The city existed in the IX – XIV centuries. Its total area was about 200 ha, the city was surrounded by a double ring of defensive walls. Like most cities of its epoch, it was divided into well – fortificated shakhristan with citadel (the most ancient part of the city) and rabad around it (a densely populated trade quarters with bazaars and caravanserais). Shakhristan was protected with two rows of high fortress wall with semicircle watch – towers. Pottery and brick – burning kilns, khanaka, country mosque, garden – park erections and bazaar square, typ cal of the eastern medieval cities, were marked around the city wall.

The tribes, which occupied this territory, went in for agriculture based mainly on artificial irrigation and cattle – breeding. Three caravanserais were discovered on its territory. Public buildings and erections, reflecting the social tenor of the feudal age, take a special place in the Dekhistan look and structure. Such monumental buildings include mosques, minarets, madrasahs and a number of cultural erections.

The city was in its prime being a possession of Khorezm Shahs, then destroyed by Mongol, but revived and finally fell into decay with decline of irrigation in the XV century. Its architecture remained only a few fragments of the erections made of burned brick and having great artistic value as the glaring examples of Islamic architecture. The first and foremost is two 20 meters high minarets. In all probability it is a half of their initial height. Abu – Jafar Akhmed minaret, so called “northern” – was built by architect Abu Bini Ziyad approximately in 1004 – 1005.

Smooth surface of the minarets was girdled with two belts of Arabic scribings which were engraved on the bricks. The scribings tells who and when has erected this monument. The top of each minaret was crowned with wide belt of geometrical ornament. The second minaret (7 meters in its foundation diameter) was built 120 meters away from the first one, but almost 200 years later, at the corner of mosque of Mukhammed Khorezmshah which remained only two pylons of 18 meters high portal with luxuriant ornament made of blue glaze.
The predominant part of the ornament are Arabian inscriptions, where the names of Khorezmshah and the architects were written.

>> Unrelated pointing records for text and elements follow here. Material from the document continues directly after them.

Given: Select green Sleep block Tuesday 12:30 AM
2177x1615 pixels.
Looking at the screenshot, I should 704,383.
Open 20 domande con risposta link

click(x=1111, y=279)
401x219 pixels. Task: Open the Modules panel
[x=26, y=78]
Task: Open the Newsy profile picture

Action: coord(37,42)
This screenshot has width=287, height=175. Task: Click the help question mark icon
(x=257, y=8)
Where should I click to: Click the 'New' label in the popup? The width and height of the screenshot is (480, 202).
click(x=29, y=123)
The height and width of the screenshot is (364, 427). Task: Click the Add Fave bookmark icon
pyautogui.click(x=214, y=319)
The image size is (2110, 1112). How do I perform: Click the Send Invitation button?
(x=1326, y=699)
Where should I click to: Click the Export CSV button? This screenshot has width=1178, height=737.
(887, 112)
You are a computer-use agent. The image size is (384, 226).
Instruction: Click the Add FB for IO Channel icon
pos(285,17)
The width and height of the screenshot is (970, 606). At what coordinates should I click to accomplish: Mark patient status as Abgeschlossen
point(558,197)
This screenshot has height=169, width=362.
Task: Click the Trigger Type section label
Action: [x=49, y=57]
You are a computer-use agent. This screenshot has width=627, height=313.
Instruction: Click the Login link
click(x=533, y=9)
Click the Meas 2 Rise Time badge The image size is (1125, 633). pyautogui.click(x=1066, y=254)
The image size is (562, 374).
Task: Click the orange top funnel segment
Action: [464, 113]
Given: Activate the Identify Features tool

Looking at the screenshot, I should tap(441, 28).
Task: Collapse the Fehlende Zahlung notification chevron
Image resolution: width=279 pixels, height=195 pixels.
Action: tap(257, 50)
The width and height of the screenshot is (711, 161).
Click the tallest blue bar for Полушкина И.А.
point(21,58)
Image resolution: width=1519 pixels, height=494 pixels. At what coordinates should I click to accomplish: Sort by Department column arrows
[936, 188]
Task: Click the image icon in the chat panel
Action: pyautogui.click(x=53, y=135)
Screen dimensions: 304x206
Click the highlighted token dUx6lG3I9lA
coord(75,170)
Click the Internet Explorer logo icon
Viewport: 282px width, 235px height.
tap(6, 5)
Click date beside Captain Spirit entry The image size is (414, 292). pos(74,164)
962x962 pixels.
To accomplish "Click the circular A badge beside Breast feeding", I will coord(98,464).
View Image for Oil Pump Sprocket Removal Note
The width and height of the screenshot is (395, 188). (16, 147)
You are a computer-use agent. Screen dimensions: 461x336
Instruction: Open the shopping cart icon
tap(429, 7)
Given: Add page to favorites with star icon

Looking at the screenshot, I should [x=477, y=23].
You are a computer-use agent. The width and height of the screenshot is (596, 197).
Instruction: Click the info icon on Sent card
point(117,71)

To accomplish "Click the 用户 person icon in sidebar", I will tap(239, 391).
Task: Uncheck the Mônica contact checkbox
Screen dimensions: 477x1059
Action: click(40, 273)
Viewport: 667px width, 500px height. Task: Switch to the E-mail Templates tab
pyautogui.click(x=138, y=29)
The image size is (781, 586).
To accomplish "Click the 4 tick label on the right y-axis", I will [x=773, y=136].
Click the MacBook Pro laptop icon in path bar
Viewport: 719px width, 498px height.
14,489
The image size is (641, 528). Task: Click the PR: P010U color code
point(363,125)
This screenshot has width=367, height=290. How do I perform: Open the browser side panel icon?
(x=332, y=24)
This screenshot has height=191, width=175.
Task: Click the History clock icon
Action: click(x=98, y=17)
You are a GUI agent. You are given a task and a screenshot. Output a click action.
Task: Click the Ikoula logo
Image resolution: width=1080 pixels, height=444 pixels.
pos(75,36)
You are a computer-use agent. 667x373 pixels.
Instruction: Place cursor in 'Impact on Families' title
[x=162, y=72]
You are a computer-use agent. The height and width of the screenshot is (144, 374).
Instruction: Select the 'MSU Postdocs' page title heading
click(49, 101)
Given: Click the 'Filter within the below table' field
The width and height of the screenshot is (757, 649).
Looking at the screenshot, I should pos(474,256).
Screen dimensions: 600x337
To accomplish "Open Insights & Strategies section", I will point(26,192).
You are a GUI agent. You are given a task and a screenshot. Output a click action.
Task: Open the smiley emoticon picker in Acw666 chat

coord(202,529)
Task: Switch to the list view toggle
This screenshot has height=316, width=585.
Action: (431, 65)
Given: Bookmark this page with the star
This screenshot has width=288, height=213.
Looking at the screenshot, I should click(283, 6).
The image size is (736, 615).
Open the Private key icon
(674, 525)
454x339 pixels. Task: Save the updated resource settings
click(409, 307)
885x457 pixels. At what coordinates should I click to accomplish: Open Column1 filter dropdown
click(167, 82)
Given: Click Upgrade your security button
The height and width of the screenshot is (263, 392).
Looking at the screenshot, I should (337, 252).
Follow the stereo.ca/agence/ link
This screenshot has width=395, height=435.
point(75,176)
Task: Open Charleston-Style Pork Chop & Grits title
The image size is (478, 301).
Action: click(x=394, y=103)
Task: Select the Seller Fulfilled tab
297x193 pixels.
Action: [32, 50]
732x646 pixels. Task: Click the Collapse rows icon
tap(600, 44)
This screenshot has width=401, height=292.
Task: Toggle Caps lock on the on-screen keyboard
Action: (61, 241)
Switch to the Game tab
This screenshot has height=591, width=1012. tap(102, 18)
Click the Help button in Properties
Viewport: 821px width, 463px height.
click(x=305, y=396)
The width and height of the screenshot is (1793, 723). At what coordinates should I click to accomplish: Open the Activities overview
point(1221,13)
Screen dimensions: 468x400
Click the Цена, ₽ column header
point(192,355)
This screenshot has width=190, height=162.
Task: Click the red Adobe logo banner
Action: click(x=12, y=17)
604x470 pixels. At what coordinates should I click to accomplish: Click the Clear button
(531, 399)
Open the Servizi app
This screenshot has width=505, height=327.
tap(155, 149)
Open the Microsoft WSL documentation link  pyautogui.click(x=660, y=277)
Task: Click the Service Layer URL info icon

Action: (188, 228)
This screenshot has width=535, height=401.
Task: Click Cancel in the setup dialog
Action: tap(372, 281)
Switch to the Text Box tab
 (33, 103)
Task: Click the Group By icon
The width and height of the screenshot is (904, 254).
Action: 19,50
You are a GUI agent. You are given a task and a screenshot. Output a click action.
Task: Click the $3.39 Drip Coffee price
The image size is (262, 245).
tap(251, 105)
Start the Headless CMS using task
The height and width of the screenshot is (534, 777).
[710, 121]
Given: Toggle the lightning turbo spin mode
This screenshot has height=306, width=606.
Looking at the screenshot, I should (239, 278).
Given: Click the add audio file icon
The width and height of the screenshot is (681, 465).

Dekhistan was in deep intercommunication with the vast neighbourhood, covering the considerable part of the south – eastern Caspii. The city, being on the boarder of settled oasis and nomad steppe, was the important point of the intensive trade. One of the international caravan ways, connecting Khorezm with the Arabian countries, crossed Dekhistan.

Silence among the ruins and ashes, which is usually so typical for abandoned cities, will make not only poets, but everyone to think of the perishability and ephemeral essence of life, that goes away leaving no erections but scattering of ostracons and shapeless ruins, that have been many centuries ago something useful, firm and splendid.